Top Japan gov't spokesman Hayashi to run in ruling LDP leadership election

TOKYO, Sept. 16 Kyodo - Japan's Chief Cabinet Secretary Yoshimasa Hayashi said Tuesday he will run in the ruling Liberal Democratic Party's leadership election, while farm minister Shinjiro Koizumi also signaled his intention to join the race.
With former economic security minister Takayuki Kobayashi having also thrown his hat into the ring the same day and two others having either already announced or expected to announce their bids, a five-way contest on Oct. 4 to pick the successor of outgoing Prime Minister Shigeru Ishiba is taking shape before campaigning starts next Monday.
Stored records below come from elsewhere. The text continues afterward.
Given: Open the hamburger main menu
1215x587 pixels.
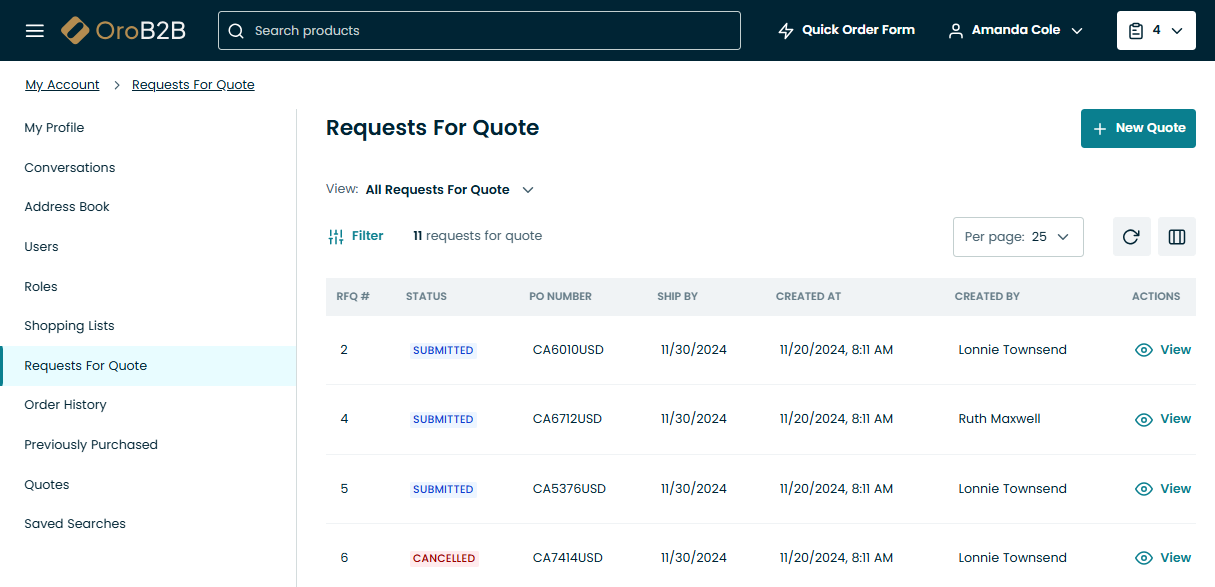Looking at the screenshot, I should [x=35, y=31].
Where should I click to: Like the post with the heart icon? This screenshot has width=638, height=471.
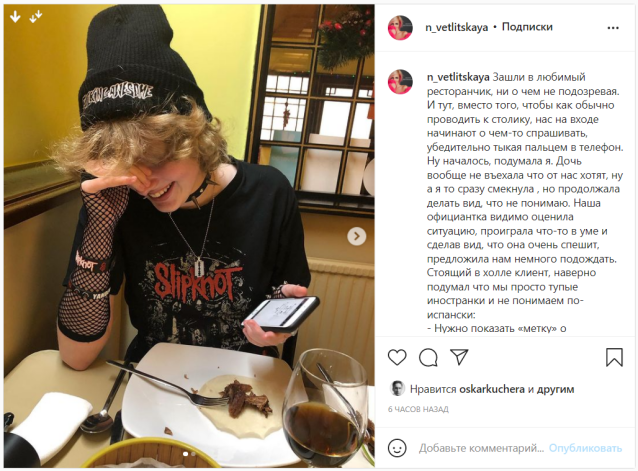tap(397, 357)
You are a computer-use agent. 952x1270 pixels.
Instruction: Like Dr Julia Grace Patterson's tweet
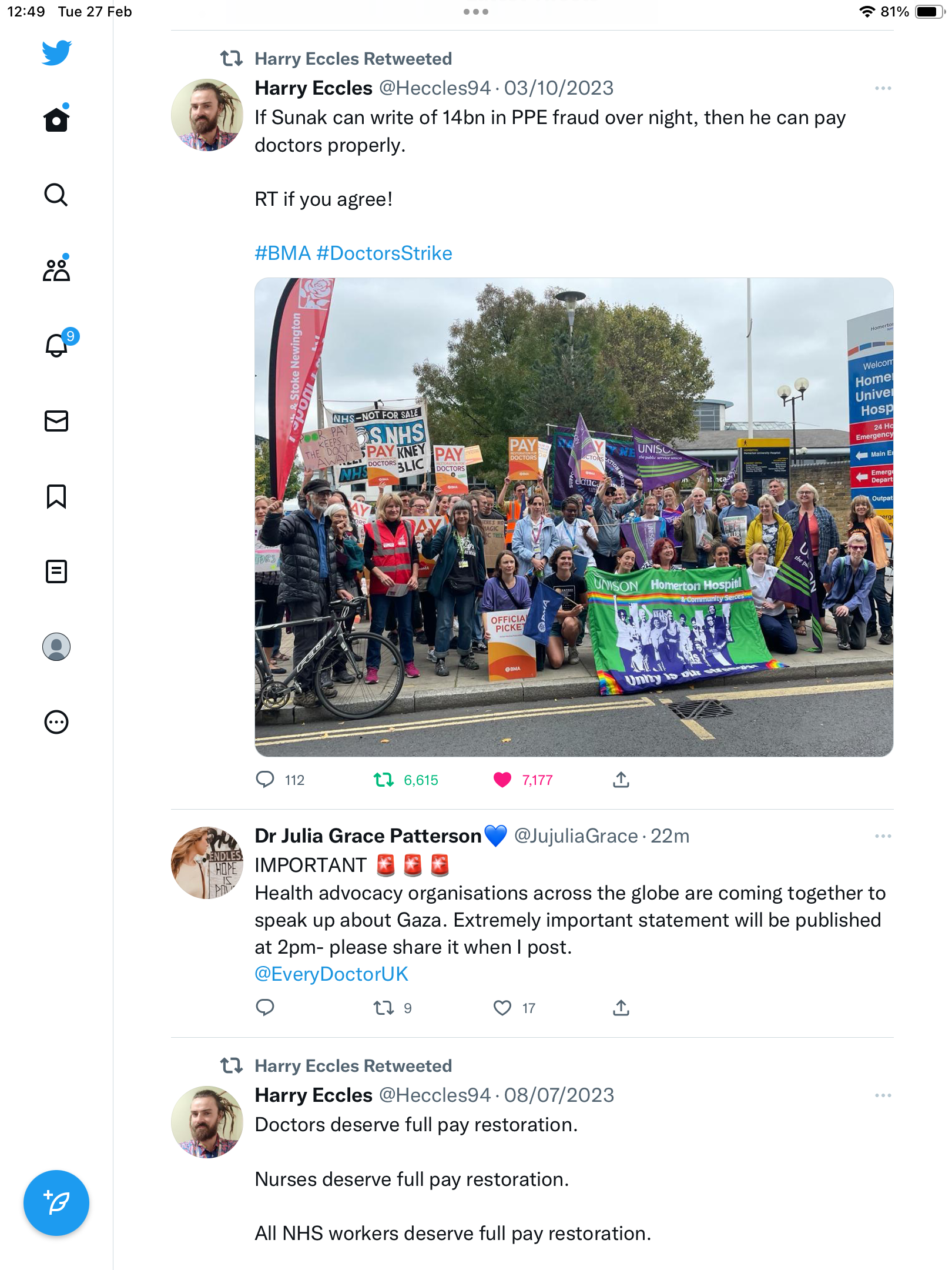click(502, 1008)
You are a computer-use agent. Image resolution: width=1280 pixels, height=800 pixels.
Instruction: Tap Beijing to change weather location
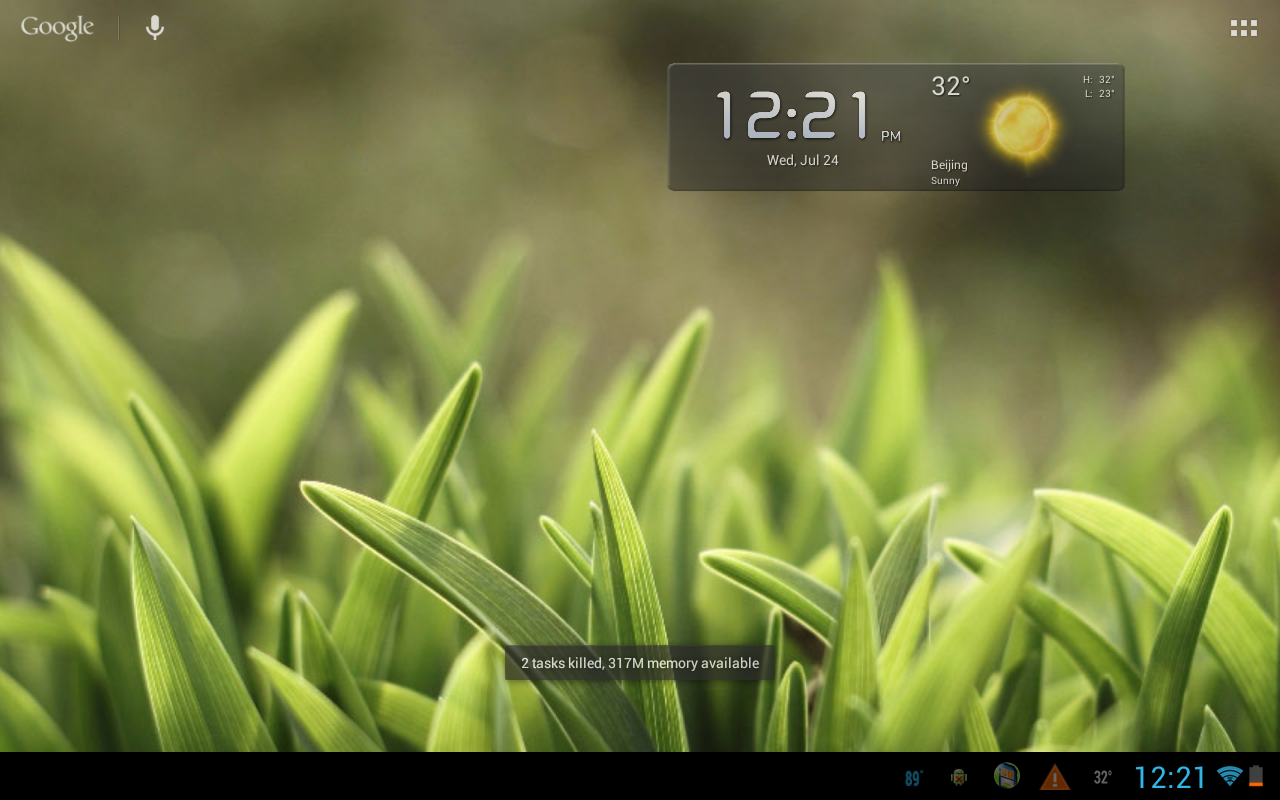click(x=948, y=164)
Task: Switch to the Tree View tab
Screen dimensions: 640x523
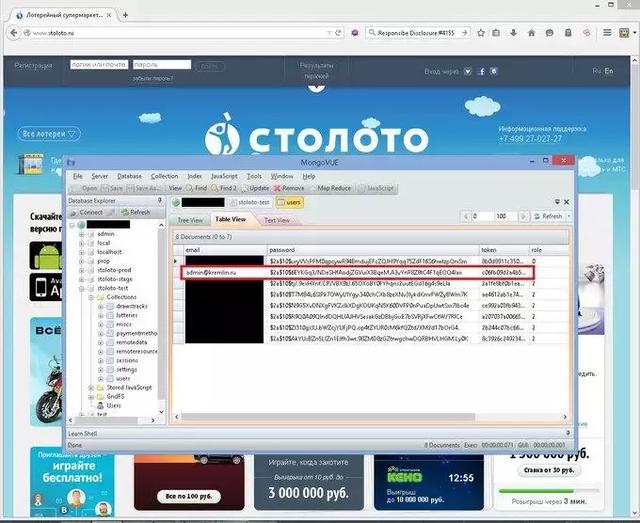Action: point(190,220)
"I will draw on all of my experience and achievements to lead a new government that delivers both stability and growth," Hayashi wrote on social media, before pledging to work on keeping "the momentum of wage hikes that outpace rising living costs" at a press conference.
Having held the posts of foreign, defense, education and agriculture minister, the 64-year-old top government spokesman is considered one of the leading policy experts in the LDP. Hayashi is close to Ishiba's predecessor Fumio Kishida.
With the governing coalition of the LDP and its junior partner, Komeito, now a minority in both chambers of parliament, its need for support from opposition parties to pass bills is expected to be a key topic at the presidential election.
Hayashi said he will consider cooperating with opposition forces after determining what policies are needed, adding, "We should not put them in the wrong order."
Meanwhile, Koizumi, a 44-year-old House of Representatives lawmaker, told a regular news conference as a minister that he has informed local supporters of his plan to run.
"I would like to steadily build toward an official announcement," Koizumi, son of former Prime Minister Junichiro Koizumi, said.
Finance Minister Katsunobu Kato will head Koizumi's campaign headquarters at his request, the farm minister said. Kato vowed to support Koizumi at a separate press conference.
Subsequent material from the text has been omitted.